Adam ya da kadın, gazeteci olmuş, yazar olmuş, ‘saygın’ diye belki Yeşilçam Ödülleri adlı ‘şaka gibi’ organizasyonda (bu konuyu da yazacağız) oy kullanacak ve ne yapıyor: Evine servis edilen korsan filmleri izleyip, bir de utanıp sıkılmadan henüz gösterime girmemiş bu filmler hakkında ahkâm kesiyor. Yani her tür yasa dışı faaliyete karşı çıkması ve içinde yer almaması gereken büyük ya da küçük gazetelerin yazarları yasa dışı ürünleri ‘bizzat’ kullanıyor, sonra da akıl veriyorlar: Memlekette şu bu oluyor diye… Pes; daha da ötesi oha! Sen önce kendin yasa dışılığa para ödeme yahu! Ha, bir de, içinde bulunduğun grubun desteklediği kötü filmleri övüp durma!
Sinema bir sanat dalı! Anlamayan varsa bir daha yazayım: SANAT! Çok komplike, üretimi çok zor, her saniyesi plânlanır ve öyle çekilir. Sinemada izlenir. Anlamayanlara: SİNEMA SALONUNDA İZLENİR! Sonra da hem sahip olmak isteyenler ve hem de sinemada kaçıranlar için yasal DVD kaydı satın alınır, evde izlenir.
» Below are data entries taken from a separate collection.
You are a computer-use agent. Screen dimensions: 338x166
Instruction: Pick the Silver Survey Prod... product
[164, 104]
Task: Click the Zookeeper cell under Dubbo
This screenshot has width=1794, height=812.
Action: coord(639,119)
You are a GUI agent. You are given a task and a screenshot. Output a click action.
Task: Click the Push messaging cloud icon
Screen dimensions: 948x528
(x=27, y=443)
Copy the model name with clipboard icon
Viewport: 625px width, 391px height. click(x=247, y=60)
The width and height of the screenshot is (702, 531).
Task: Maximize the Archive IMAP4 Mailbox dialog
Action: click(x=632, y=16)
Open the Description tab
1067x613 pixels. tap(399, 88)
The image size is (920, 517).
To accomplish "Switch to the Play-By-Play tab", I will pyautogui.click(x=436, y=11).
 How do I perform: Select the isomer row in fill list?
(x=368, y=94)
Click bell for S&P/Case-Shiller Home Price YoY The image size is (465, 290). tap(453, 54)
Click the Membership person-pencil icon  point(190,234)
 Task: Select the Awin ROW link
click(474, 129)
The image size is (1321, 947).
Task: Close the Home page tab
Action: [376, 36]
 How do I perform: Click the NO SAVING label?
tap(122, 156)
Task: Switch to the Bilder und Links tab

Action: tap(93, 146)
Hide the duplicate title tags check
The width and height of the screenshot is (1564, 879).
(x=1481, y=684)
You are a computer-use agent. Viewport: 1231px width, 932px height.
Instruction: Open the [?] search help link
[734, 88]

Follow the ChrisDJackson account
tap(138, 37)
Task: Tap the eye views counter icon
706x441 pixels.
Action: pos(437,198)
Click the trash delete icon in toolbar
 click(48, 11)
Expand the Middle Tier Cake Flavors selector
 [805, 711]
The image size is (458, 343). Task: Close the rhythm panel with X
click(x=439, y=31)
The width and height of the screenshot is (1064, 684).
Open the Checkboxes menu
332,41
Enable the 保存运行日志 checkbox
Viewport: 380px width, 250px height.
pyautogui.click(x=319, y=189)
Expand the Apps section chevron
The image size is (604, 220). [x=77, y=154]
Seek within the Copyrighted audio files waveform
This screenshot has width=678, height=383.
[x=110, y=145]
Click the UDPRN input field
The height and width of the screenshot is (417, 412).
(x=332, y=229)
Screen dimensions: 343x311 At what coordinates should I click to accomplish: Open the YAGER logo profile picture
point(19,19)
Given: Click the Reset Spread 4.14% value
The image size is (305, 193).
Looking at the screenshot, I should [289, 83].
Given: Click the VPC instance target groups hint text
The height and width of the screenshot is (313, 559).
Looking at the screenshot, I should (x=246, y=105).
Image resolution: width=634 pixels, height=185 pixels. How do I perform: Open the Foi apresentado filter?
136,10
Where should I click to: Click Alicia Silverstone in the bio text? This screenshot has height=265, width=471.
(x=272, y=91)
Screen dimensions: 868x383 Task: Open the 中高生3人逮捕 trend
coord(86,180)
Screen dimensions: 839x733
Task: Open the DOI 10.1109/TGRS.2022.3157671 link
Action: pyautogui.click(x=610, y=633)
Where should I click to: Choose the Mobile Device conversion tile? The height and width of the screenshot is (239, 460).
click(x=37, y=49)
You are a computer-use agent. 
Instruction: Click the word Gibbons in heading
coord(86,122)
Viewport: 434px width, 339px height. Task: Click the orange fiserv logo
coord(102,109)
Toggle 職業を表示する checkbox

Ancak bu şartlarda izlenerek bir filmin artistik, teknik, öyküleme vs. değerlendirmesi sağlıklı yapılabilir. Bunun dışında “herkesten önce görüp ukalâlık yapayım” diye korsandan seyredilip yarım yamalak cahilce yorumlar yapılmaz. Bu cehaletle Türkiye’de köşe yazarı olunur da, sinema yazmak için önce asgari kurallara uymak ve saygılı olmak gerekir. Peki, benim bu yazdıklarımdan kim etkilenir. Sinema yazarlarının bile korsan izlediği bu memlekette hiç kimse! Böyle olur da ne olur? Kendi kendimizi kandırır durur, hayaller görüp, ömür tüketiriz işte; AB falan diye!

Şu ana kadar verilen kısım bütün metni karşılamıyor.